== Document text ==
You heard your friends talking about placenta encapsulation, you know all the many, many benefits of ingesting your placenta, you thought about it, you talked it over with your partner, your mother-in-law, your co-worker and you still, really, truly just cannot get on board. You tried. But frankly, it freaks you out and makes you want to dry heave a little bit when you think about it. Ok, ok, ok stop being so dramatic- haha! We know you just don't want to toss your amazing organ in the trash, which also seems kinda strange and wasteful, right? You have options, sister! Read on...
Your answer may be: placenta planting. Yup, you can burry your placenta in the earth and still honor the magnificence that this vital organ brought to your womb and your baby. I mean, after all, your placenta WAS made by you - for the very specific purpose of keeping your baby growing and well-nourished during pregnancy. Your placenta pretty much did it all, and deserves the credit and a little bit of respect and gratitude. Placenta planting might be the best way to do this, if you just can't stomach it - literally ;)

== Directions ==
Write the next part of the post about placenta planting, starting after its final sentence.

Saved data entries
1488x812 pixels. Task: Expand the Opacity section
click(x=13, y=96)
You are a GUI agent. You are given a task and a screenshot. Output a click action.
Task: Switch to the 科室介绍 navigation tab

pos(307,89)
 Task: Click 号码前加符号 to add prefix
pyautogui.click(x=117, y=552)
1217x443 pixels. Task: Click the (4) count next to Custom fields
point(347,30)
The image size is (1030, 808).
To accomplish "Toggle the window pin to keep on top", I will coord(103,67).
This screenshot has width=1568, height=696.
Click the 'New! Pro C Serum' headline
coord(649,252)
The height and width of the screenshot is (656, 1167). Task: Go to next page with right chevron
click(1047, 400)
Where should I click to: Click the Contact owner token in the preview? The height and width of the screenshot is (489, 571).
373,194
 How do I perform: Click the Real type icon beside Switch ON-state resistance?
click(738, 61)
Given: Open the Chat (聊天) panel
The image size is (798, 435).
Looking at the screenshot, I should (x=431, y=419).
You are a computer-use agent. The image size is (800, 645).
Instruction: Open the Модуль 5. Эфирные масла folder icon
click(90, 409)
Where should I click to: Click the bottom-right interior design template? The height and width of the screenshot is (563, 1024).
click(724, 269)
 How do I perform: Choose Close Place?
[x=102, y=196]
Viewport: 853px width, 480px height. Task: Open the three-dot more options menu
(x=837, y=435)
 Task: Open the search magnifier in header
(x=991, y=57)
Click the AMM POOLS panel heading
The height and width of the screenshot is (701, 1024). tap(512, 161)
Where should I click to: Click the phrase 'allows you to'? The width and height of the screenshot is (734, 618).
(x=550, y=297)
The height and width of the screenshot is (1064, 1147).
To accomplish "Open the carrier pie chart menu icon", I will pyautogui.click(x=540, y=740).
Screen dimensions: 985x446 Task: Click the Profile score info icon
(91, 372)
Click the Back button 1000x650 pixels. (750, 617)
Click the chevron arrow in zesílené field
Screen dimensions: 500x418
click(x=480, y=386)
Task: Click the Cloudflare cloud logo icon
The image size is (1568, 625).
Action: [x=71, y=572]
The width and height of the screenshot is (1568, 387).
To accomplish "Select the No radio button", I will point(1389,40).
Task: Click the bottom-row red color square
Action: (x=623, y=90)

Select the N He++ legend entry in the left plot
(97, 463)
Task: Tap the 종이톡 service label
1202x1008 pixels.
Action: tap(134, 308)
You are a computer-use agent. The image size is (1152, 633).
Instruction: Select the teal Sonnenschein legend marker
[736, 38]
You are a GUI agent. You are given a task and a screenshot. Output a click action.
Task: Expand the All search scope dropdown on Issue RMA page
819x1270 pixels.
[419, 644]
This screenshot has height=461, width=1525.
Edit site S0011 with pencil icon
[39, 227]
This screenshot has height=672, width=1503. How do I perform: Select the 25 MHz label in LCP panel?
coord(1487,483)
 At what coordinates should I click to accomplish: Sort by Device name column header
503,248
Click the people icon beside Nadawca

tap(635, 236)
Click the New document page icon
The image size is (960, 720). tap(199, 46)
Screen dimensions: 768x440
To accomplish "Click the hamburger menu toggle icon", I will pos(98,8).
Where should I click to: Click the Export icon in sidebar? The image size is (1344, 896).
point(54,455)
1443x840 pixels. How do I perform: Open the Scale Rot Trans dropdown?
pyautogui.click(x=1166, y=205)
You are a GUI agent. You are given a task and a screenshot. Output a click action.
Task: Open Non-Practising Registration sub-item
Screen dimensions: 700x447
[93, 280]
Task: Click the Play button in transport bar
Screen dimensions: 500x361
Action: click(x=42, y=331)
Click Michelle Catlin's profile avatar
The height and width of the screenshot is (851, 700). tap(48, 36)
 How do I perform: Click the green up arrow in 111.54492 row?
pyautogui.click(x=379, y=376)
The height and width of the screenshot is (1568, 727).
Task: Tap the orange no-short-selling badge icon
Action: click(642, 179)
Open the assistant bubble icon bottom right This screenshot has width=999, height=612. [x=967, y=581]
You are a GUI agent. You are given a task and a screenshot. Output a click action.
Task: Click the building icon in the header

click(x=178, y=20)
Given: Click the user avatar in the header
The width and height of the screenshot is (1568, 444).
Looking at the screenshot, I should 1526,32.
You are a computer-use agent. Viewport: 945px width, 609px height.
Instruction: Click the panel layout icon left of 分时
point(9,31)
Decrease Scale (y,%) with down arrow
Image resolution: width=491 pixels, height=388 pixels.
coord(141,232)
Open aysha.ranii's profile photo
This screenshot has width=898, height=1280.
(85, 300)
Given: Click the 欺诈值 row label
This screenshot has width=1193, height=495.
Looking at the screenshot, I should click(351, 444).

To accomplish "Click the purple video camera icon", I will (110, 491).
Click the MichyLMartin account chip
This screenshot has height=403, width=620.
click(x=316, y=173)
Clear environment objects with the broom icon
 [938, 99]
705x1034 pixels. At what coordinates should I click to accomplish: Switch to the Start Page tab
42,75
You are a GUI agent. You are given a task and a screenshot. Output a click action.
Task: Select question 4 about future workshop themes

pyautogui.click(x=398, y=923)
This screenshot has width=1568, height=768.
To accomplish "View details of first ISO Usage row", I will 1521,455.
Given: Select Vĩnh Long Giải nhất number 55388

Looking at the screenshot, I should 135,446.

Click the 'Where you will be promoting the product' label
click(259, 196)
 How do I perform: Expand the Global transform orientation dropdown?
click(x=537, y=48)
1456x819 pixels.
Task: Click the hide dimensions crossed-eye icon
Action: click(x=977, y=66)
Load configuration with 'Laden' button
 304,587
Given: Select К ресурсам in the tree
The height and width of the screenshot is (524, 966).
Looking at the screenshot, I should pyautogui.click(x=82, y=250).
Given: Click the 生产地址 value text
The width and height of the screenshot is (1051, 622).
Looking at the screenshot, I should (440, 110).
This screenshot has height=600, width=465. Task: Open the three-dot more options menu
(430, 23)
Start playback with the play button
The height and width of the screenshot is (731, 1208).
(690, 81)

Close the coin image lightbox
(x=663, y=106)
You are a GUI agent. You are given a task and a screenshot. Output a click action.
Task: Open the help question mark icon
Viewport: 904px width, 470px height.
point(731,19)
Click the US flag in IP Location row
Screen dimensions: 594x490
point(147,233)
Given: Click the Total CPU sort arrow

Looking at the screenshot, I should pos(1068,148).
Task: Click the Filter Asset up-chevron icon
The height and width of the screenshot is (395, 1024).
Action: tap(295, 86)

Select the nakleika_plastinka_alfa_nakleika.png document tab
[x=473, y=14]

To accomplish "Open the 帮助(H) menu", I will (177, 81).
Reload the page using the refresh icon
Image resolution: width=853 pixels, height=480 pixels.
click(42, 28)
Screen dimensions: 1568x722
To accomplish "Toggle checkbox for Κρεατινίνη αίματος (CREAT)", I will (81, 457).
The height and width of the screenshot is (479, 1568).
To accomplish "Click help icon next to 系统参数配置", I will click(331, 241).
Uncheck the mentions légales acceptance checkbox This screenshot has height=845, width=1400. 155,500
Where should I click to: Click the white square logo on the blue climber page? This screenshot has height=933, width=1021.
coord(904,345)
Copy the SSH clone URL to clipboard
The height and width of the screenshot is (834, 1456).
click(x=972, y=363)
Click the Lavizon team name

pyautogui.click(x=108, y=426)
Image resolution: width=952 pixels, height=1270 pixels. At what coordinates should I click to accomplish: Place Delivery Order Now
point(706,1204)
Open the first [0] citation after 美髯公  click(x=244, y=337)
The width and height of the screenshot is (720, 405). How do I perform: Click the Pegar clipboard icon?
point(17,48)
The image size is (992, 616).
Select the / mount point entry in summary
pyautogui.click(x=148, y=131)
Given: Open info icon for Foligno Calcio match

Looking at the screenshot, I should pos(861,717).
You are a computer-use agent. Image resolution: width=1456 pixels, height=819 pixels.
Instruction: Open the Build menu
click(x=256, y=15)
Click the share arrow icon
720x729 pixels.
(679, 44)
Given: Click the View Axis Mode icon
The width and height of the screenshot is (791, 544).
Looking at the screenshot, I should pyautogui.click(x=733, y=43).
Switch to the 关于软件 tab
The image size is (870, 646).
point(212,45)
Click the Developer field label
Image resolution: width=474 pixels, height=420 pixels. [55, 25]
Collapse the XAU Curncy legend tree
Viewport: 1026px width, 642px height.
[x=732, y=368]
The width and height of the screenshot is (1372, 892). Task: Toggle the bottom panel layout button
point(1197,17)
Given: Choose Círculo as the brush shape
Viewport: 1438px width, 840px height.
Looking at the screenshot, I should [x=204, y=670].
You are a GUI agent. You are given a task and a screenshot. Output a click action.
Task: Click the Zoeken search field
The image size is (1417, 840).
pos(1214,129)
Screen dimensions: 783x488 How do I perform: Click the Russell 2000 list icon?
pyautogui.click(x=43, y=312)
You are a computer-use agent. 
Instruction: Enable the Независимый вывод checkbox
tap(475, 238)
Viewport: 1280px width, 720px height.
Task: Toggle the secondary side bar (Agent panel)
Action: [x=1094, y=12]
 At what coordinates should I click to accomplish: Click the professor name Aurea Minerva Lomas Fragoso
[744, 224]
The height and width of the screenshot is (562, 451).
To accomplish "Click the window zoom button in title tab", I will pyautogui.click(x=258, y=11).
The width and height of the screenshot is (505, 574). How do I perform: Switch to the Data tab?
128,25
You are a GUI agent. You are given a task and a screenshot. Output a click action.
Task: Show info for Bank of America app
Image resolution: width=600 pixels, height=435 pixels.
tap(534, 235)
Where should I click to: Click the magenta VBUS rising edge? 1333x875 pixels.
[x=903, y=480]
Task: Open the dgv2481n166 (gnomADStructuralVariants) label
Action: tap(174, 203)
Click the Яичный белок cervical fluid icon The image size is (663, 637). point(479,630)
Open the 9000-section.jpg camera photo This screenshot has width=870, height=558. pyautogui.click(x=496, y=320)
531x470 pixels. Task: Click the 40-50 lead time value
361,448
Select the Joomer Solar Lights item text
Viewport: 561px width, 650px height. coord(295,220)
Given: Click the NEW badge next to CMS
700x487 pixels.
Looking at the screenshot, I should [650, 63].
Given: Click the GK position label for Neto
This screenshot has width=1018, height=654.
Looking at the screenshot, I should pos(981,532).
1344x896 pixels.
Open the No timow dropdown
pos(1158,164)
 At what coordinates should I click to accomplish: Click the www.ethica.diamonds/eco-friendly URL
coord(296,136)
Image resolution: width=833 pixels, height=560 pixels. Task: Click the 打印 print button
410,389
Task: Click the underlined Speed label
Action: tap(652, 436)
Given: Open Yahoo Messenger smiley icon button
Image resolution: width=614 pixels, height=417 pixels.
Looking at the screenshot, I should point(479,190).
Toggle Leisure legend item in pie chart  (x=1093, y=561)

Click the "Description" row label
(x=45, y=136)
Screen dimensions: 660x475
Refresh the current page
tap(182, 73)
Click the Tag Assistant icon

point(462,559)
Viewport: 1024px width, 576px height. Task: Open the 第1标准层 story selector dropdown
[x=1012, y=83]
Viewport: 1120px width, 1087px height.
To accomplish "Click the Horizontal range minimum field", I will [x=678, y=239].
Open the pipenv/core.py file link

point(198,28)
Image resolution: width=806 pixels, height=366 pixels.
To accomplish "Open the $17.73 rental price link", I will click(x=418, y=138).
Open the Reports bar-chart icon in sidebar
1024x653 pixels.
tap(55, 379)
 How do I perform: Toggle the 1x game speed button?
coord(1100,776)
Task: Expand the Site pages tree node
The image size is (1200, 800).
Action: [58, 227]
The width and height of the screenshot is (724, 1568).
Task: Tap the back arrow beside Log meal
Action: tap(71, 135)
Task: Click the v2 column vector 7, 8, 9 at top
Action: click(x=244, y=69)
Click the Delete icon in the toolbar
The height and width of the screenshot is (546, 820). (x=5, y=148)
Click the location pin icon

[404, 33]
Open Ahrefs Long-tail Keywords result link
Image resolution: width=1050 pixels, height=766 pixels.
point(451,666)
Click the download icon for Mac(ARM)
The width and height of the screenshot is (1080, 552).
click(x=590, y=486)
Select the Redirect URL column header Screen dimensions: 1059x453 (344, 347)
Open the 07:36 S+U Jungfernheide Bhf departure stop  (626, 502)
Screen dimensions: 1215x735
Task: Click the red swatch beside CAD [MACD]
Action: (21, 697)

== Answer section ==
Burial of the placenta is no new age idea on this planet. Just like we know that the practice of eating the placenta after birth is deeply rooted in many cultures the world over, we have evidence that placenta burial is a prominent practice as well. Many cultures believe the placenta has a magical and spiritual quality to the baby it nourished in the womb. Even once the cord has been cut, many cultures believe there is still a permanent bond and is handled with a great deal of respect. Some even get superstitious and believe if the placenta isn't handled with the utmost reverence, the baby or parents or even the entire village could suffer consequence.
In Peru, the father is expected to take a journey to a far-off destination and bury it so that the placenta doesn’t become "jealous" of all the attention and care the baby gets and by some act of revenge cause an epidemic to the people.
In South American Indian cultures it is believed that burying objects with the placenta can influence the child's life. Girl's placenta are usually buried with a hoe or a loom and boy's placentas are buried with a pick or shovel.
In the Philippines some placentas are buried with books to mark intelligence on the child it belonged to. Fun stuff, isn't it?
So it's likely you aren't reading this post to get ideas about how you can avoid misfortune or find good fortune in the way you bury your placenta, but maybe finding a more "normal" way to bury yours? Maybe that should have been the title of this post: How to Bury Your Placenta like a Normal Person. (I'm chuckling)
You have lots of reasons to not eat you placenta but here are some good reasons why you should bury it:
- You can honor the placenta in a way that is more comfortable to you
- You can bury it in a special place, or with a special tree or plant
- You can choose a special milestone to commemorate the placenta with; such as- Baby's first birthday, ending the breastfeeding relationship, getting your period again for the first time, or another special blessing.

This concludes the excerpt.